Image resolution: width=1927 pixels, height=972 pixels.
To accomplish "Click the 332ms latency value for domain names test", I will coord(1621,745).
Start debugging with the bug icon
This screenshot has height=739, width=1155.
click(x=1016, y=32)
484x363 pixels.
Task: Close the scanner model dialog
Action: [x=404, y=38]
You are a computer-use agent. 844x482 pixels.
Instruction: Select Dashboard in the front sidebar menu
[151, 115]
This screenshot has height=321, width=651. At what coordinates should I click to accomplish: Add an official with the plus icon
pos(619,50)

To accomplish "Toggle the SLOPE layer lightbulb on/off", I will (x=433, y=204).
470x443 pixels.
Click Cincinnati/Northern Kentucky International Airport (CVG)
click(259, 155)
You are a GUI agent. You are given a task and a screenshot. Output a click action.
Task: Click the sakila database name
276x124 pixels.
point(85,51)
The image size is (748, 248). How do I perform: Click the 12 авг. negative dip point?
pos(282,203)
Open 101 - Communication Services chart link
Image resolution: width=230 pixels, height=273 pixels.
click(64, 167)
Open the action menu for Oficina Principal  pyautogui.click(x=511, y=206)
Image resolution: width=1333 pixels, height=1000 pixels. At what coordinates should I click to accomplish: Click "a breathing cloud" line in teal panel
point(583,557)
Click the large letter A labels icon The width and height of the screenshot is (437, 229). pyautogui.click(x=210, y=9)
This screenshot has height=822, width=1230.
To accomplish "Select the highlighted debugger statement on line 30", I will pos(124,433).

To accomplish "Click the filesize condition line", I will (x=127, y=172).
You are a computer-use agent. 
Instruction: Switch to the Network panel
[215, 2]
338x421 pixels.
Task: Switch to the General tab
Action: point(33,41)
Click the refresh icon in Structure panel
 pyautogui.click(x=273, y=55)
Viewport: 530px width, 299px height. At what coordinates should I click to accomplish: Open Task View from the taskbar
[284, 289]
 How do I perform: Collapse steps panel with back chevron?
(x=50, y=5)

○ ○ ○ ○ ○

# Required work:
Render everything in the rows from the line containing "This screenshot has height=822, width=1230." down to the line containing "Action: point(33,41)" as a JSON list of strings, one string per line, leaving out blank lines.

# Task solution:
[
  "This screenshot has height=822, width=1230.",
  "To accomplish \"Select the highlighted debugger statement on line 30\", I will pos(124,433).",
  "To accomplish \"Click the filesize condition line\", I will (x=127, y=172).",
  "You are a computer-use agent. ",
  "Instruction: Switch to the Network panel",
  "[215, 2]",
  "338x421 pixels.",
  "Task: Switch to the General tab",
  "Action: point(33,41)"
]